Three researchers ran a clean experiment on 1,339 teachers. They handed each one the same student work with the same wrong grade attached, and changed only a label saying the score came from AI or from a person.
When the grade was labeled AI and the error was harsh, teachers corrected it less. The people who deferred most were the youngest, the most credentialed, and the most fluent with technology.
Why this stopped me
I have spent two years telling executives that fluency is the goal. Get comfortable with the tools, learn what they can actually do, and you will catch what they get wrong.
This paper says I had it backwards. Comfort is what makes you stop checking.
The strongest deference to wrong AI scores came from the master's-degree, doctorate-holding, tech-literate teachers: the exact people you would trust to be skeptical.

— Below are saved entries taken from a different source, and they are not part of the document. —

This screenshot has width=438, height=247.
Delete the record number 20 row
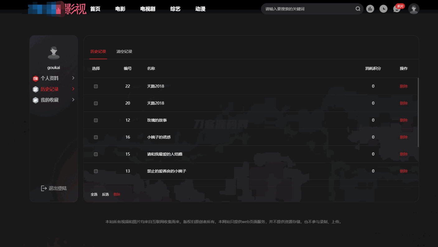coord(404,103)
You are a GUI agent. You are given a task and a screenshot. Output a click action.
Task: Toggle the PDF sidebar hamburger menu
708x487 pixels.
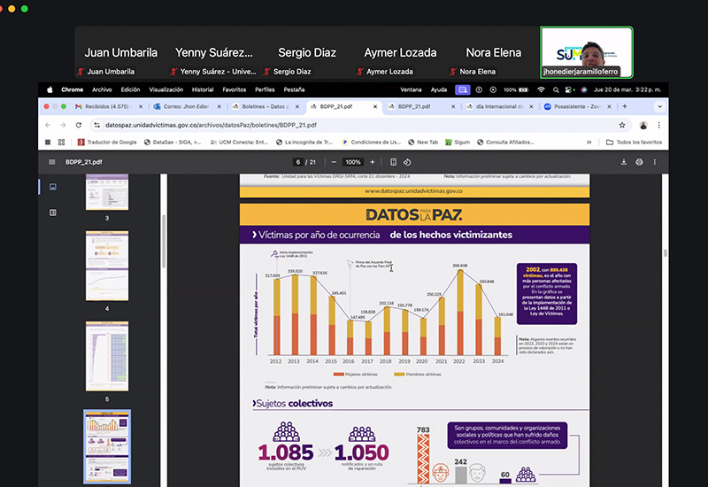[51, 162]
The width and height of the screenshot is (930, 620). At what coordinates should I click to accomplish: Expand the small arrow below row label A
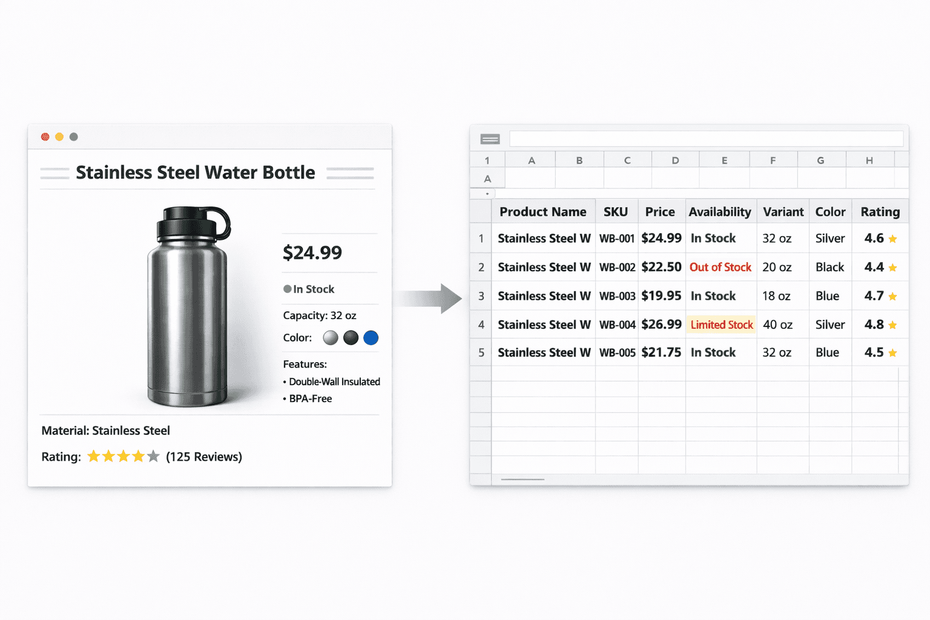coord(486,193)

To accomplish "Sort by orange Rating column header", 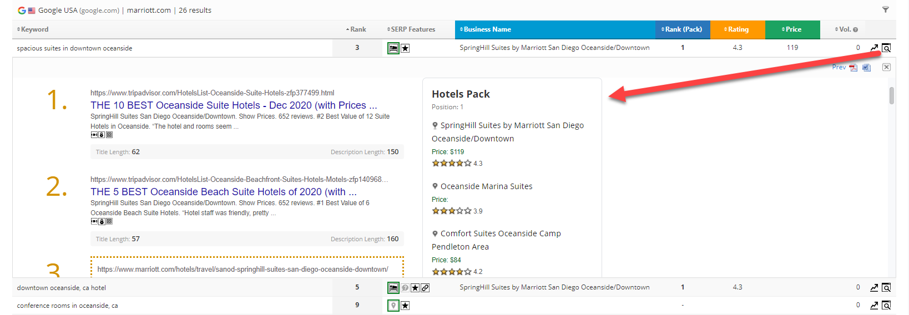I will pyautogui.click(x=737, y=29).
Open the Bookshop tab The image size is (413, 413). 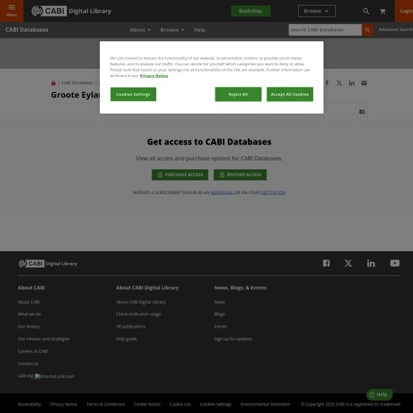coord(251,11)
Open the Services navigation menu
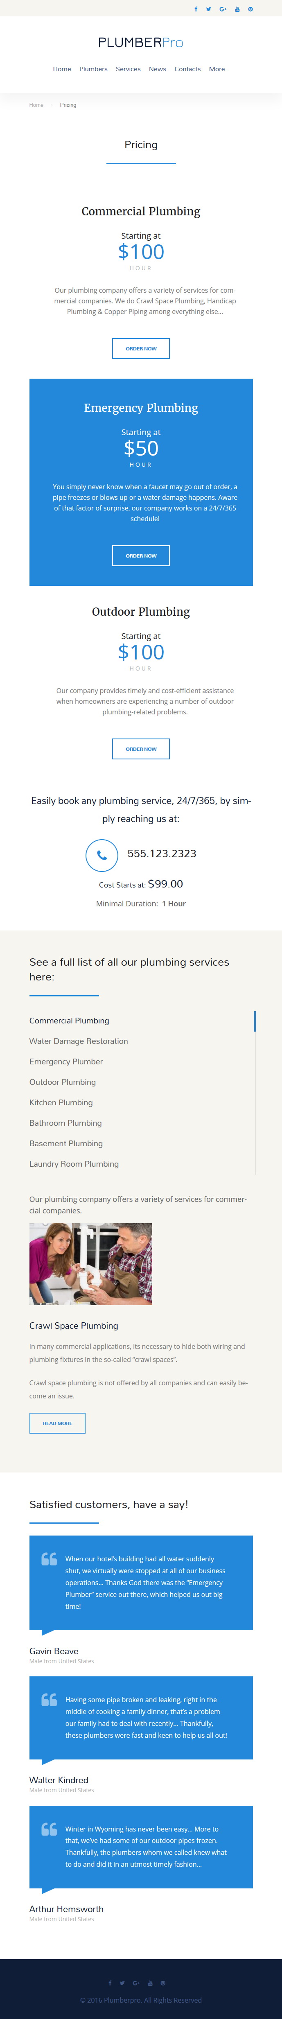 coord(128,69)
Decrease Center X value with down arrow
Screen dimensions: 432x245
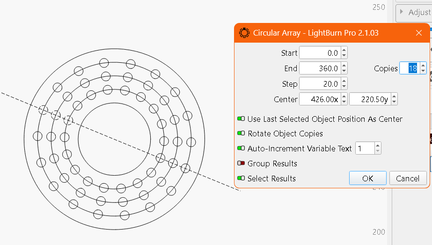click(344, 102)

There is a second detail I cannot stop thinking about. Teachers caught the AI when it was too generous and waved it through when it was too harsh. The 22% gap showed up only when the machine was punishing someone.

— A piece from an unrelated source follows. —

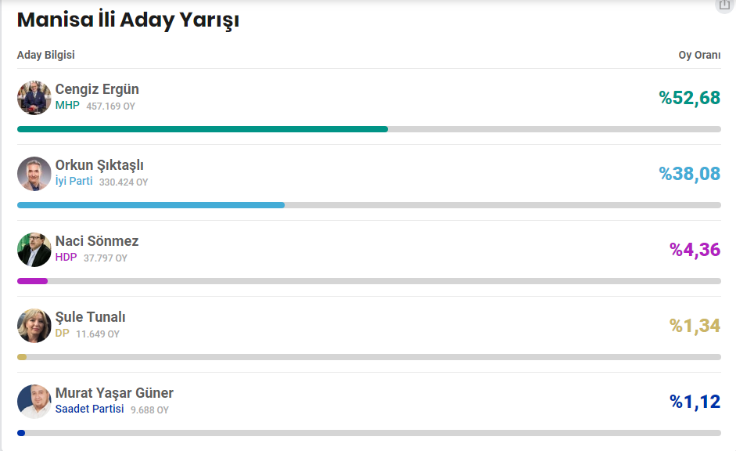Open Cengiz Ergün's profile photo

click(34, 98)
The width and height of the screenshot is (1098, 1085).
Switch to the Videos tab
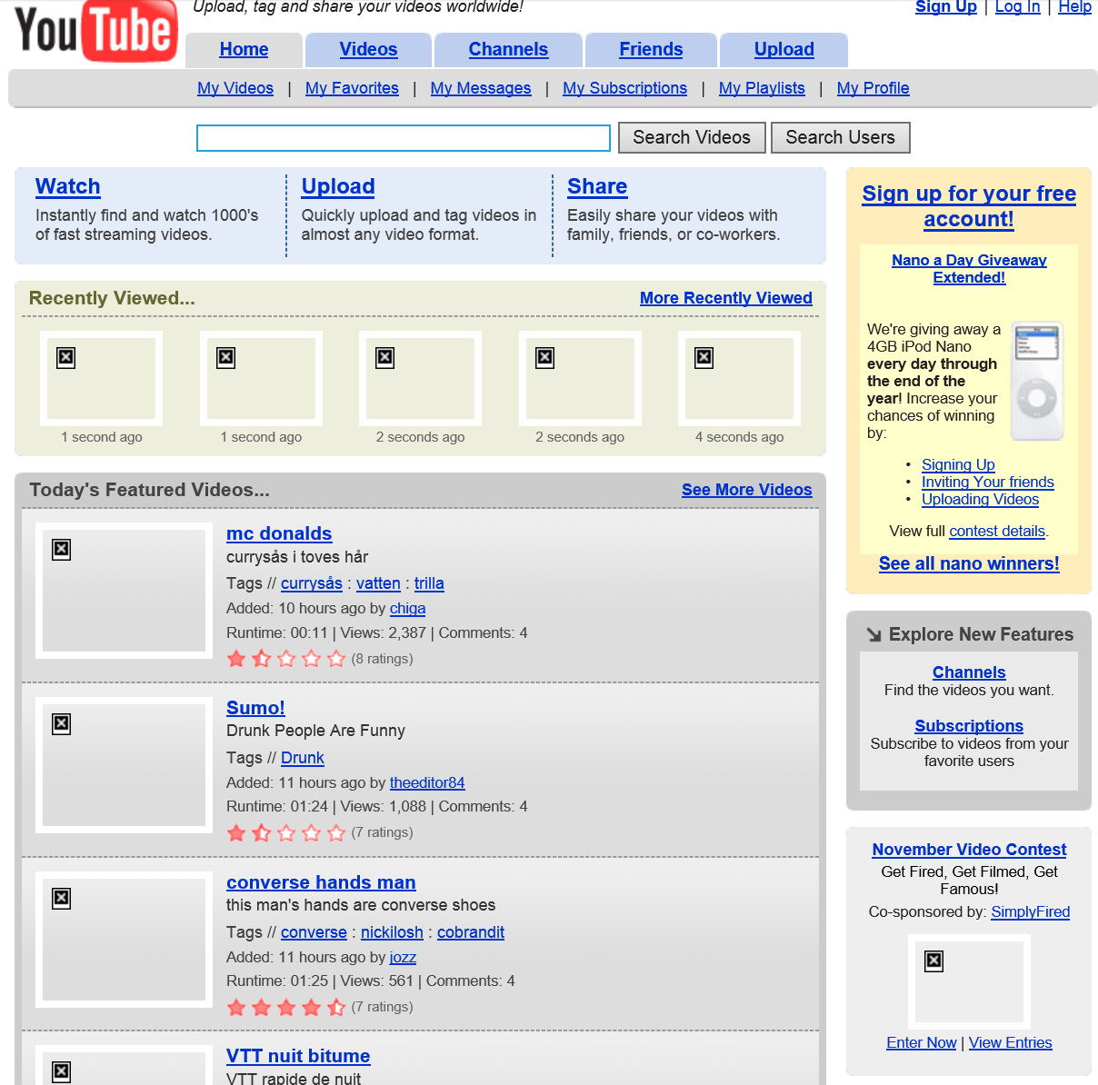pos(368,50)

So the errors we miss are the ones that quietly cost a person something. A rejected candidate. A flagged customer. A low review score nobody contests.
What I watched happen
A few months ago I sat with a hiring lead at a logistics firm. Sharp, early thirties, the kind of person with every AI tool open in a browser tab and an opinion on each one.
Her team used a model to score inbound applications. I asked her to pull ten the system had ranked in the bottom half, and to read the actual resumes with me.
She got through three before she went quiet. Two of those three were strong. The model had penalized a gap year and an unusual job title, and she had moved all three to the rejection pile that morning without opening them.
What got me was her first reaction. She did not blame the tool. She said, "I figured it knew something I didn't."
That sentence is the whole study. The more she trusted her own AI literacy, the less she trusted her own eyes.
We changed the workflow that afternoon. Now the bottom decile gets a human read before anything moves, and the reviewer logs why they agreed or overrode. Her judgment needed to sit in front of the machine again, not behind it.
Being good at AI can quietly make you worse at catching its mistakes.
Run one review session this week where you assume the model is wrong, and notice how hard that is to actually do.